2

Since I'm having performance problems with rsnapshot, I'd like to identify directories with great number of files recursively. I think the problem is not the size of the files, but the file count in particular subdirectories, because the generations (daily.0, daily.1, ...) are not volatile and only have few changes compared to the total number of files.

Unix command du would be exactly what I want, if it returned only the file count and not the sum of file sizes.

I already have a bash script which outputs the file count of all direct subdirectories (recursing into subdirectories), but it's cumbersome to use, because I have to dig deeper and deeper and always have to wait.

Found also a script digging deeply, but not summing up file count of subdirectories.

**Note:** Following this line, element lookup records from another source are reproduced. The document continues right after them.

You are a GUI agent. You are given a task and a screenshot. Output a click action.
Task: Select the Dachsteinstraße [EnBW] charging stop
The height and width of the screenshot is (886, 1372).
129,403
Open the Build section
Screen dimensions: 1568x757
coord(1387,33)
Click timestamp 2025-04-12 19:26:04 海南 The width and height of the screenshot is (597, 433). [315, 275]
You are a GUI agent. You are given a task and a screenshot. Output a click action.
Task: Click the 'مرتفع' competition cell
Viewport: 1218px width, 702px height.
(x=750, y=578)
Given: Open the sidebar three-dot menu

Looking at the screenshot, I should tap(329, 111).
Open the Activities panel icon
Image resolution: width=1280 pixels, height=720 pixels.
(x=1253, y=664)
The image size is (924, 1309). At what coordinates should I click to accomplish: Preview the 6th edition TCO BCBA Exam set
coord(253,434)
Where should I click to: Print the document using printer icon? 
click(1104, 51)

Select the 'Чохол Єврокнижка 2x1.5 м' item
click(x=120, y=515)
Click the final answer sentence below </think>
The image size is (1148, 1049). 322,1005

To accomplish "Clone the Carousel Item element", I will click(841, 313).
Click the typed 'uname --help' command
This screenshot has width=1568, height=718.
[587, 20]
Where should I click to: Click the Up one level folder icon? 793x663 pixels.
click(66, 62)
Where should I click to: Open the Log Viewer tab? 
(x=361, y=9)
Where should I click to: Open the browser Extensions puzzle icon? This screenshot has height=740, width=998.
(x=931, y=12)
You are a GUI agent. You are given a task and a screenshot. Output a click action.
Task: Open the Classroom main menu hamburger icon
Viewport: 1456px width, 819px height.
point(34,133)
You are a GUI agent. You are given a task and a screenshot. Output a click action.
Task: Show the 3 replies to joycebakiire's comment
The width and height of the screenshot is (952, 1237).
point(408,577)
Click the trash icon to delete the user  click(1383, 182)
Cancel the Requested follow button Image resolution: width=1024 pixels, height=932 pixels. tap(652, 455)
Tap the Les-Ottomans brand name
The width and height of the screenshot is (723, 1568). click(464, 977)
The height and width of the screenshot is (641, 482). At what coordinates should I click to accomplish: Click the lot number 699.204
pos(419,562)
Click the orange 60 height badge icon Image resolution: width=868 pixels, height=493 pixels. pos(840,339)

It shows only the number of files in this directory, not from its children.

Doesn't have to be a shell script - I'm open to other scripting languages like Ruby, Python, Perl, JavaScript, ...

Example:

dir1/
   file1
   subdir1/
       file2, file3, file4, file5
   subdir2/
       file6, file7, file8
       subdir3/
           file9
dir2/
    fileA, fileB

Desired output (listing subdirectories and sum up to top):

4   dir1/subdir1
1   dir1/subdir2/subdir3
4   dir1/subdir2
9   dir1/
2   dir2/

What I don't want (only listing totals):

9   dir1/
2   dir2/

and not (only listing file count of . directory):

4   dir1/subdir1
1   dir1/subdir2/subdir3
3   dir1/subdir2
1   dir1/
2   dir2/
hgoebl
  • 123
  • Thanks @Gilles for your answer. First: I've got coreutils 8.21, so du --inodes doesn't work. The script with awk didn't work (probably I'm missing some bash knowledge). Next: Many user won't find your answer with a similar question or problem like mine. Of course I've heard of inodes, but who exactly knows the subtile differences between inodes and files? => IMO my question is not a duplicate from many users point of view. – hgoebl Aug 02 '15 at 19:45
  • “Didn't work” is not a usable bug report. As for the duplicate, that's the whole points of duplicates: people looking for your question but not using the word “inode” will find your question and follow the link to the answered duplicate. – Gilles 'SO- stop being evil' Aug 02 '15 at 19:50
  • You're right. I hate "didn't work" also. In my case it was awk: cmd. line:8: ^ syntax error. Maybe I should have added line continuation characters \ at the end of each line? But you may have a look at the answers. They are also brilliant. Unbelievable what can be expressed in one line... – hgoebl Aug 02 '15 at 19:54
  • Ah, there was a stray quote in a comment. Fixed. – Gilles 'SO- stop being evil' Aug 02 '15 at 19:58
  • Hi. On macOS, You can use gdu --inodes instead of du: gdu --inodes | sort -n - seems to work usefully. Requires brew install coreutils IIRC. – KarolDepka Jan 04 '22 at 20:40

3 Answers3

2

Try something like this:

find . -type f | perl -aF/ -lne 'for (my $i=0; $i < @F-1; ++$i) { print join("/",@F[0...$i]); }' | sort | uniq -c

find . -type f prints files:

./dir1/subdir2/file8
./dir1/subdir2/file7
./dir1/subdir2/subdir3/file9
./dir1/subdir2/file6
./dir1/file1
...

perl -aF/ -lne 'for (my $i=0; $i < @F-1; ++$i) { print join("/",@F[0...$i]); }' translates each filename ./a/b/c to a set of directories ., ./a, ./a/b

Note:

doesn't work with newlines in filenames. You can use -print0 in find, -0 in perl, and put counters for each directory in hash.

Edit:

Inspired by @Gilles's answer:

find . -depth -print0 |
perl -0 -ne '
my $depth = tr!/!/!;
for (my $i = $prev_depth; $i <= $depth; ++$i) { $totals[$i] = 0; }
if ( -f $_ ) {
  for (my $i = 0; $i <= $depth; ++$i) { ++$totals[$i]; }
} else {
  print "$totals[$depth]\t$_\n";
}
$prev_depth = $depth;
'

Works fine with newlines in filenames. Works fine with empty directories. Doesn't require additional sort | uniq -c.

Evgeny
  • 5,476
1

If you have find (which can be used to iterate through all files in a directory, including all files in subdirectories of the directory) and wc (which counts the number of lines in a file) then how about the one-liner

find <directory> | wc

where <directory> is the directory you want to count all the files in. This prints out three numbers; the first is the number of lines that find returned. I guess find by default finds files and directories, so this will give the total count of the number of files and directories in <directory> (including <directory> itself).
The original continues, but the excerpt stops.